**DATA:**

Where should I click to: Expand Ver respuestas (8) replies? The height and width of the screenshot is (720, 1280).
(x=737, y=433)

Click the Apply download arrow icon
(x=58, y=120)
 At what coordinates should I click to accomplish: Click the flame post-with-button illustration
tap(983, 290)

...

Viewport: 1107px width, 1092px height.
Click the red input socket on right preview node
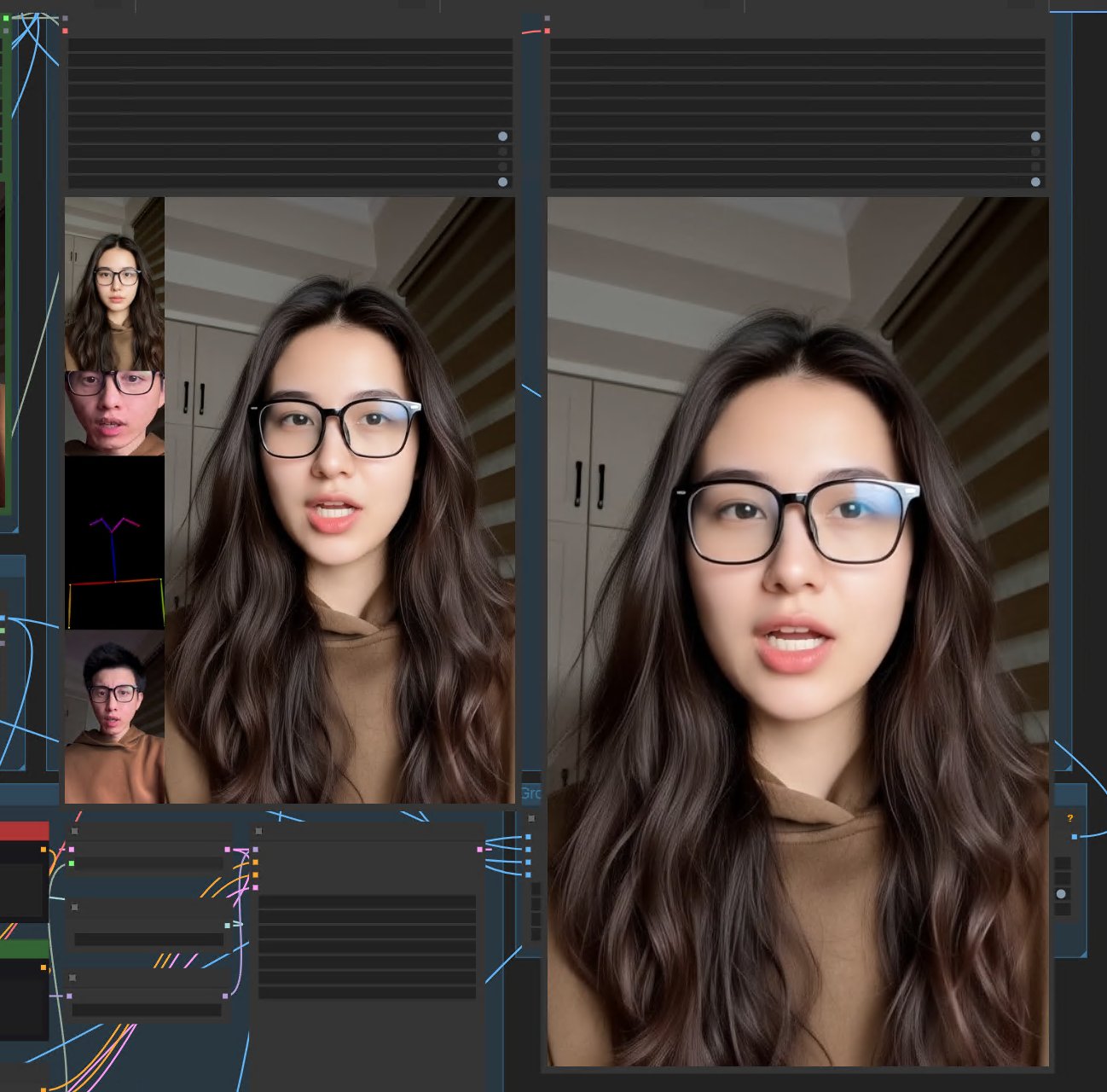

**YOUR OBJECTIVE:**
Begin with the line that has "Viewport: 1107px width, 1092px height." in the listing above and end after the line that has "Click the red"; output those lines exactly.

**THE ANSWER:**
Viewport: 1107px width, 1092px height.
Click the red input socket on right preview node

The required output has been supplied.